SHORT TASK 1: In the passage on elevating the teaching profession, by how much has the national average teacher salary decreased over the last decade when adjusted for inflation?
SHORT TASK 2: List every consequence that the passage on elevating the teaching profession attributes to the chronic underpayment and under-appreciation of teachers.
SHORT TASK 3: Carry on the passage on elevating the teaching profession, starting after its last sentence.

--- START OF DOCUMENT ---

4. Elevating the Profession of Teaching

Educators play a vital role in shaping the success of our students and the prosperity of our nation. They are the backbone of our education system, and shape the lives of their pupils from pre-K to college and beyond. And yet, too often, teachers are not fairly compensated for their critical work or equipped with the resources and facilities required to meet the needs of our students. Nationwide, nearly 80% of parents say their children’s teachers are underpaid and, adjusted for inflation, the national average teacher salary has decreased 4.5% over the last decade. This chronic underpayment and under-appreciation of our nation’s teachers has led to a severe drop in college enrollment in education programs, a high rate of teachers leaving the profession within five years, and a teacher shortage that some estimate is in the millions.

--- END OF DOCUMENT ---
--- START OF INFORMATION PROVIDED ---

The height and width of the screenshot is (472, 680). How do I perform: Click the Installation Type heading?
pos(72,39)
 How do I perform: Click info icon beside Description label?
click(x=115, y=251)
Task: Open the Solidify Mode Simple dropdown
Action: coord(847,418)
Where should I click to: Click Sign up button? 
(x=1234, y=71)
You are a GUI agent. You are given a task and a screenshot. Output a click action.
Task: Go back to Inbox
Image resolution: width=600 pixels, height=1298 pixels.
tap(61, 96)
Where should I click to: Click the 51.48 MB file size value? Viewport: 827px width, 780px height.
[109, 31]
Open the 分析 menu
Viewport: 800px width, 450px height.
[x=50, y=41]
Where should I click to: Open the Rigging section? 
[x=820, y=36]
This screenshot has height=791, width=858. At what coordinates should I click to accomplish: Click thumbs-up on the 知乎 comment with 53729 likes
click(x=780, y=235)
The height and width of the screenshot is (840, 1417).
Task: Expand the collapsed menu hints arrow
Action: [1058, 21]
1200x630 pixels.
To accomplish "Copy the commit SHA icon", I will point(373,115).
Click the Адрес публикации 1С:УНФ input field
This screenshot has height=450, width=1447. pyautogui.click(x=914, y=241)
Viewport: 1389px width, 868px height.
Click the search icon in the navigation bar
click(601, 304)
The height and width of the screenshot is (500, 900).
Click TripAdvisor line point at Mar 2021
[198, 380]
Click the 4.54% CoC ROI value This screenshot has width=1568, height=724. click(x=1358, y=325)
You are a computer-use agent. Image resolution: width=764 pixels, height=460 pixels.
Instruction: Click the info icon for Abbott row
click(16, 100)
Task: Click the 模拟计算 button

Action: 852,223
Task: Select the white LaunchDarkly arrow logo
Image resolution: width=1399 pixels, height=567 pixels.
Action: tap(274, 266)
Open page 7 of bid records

--- END OF INFORMATION PROVIDED ---

RIGHT ANSWER 1: 4.5%

RIGHT ANSWER 2:
- A severe drop in college enrollment in education programs
- A high rate of teachers leaving the profession within five years
- A teacher shortage that some estimate is in the millions

RIGHT ANSWER 3:
Additionally, the lack of sustained investment in our schools’ infrastructure has contributed to dilapidated school buildings and inequities in access to broadband internet—creating a multi-billion dollar gap between what is currently spent on education and what is needed to fully modernize our schools. My People First Education plan would end decades of under-investment in our nation’s teachers. It would help close the modernization gap in our school systems—ensuring properly-equipped teachers have the facilities and technology to foster quality learning. My plan would also help to ensure that teaching is an attractive profession to future generations—strengthening programs that incentivize teaching and attracting quality teachers that are representative of the diversity of our country to underlooked communities.

  • Bridge the teacher pay gap with a federal tax credit that boosts teacher pay by up to $10,000 per year, with a minimum credit of $2,000 and increasing for teachers at schools based on the proportion of students on free or reduced lunch programs within their schools. This investment would help address chronic underinvestment in education, combat teacher attrition, provide incentives for state and local governments to pay teachers fairly, and direct federal resources to the communities with the greatest need.
  • Support unionization in education for educators and for student workers, including graduate students, at every level of federal education policy, including in judicial policy.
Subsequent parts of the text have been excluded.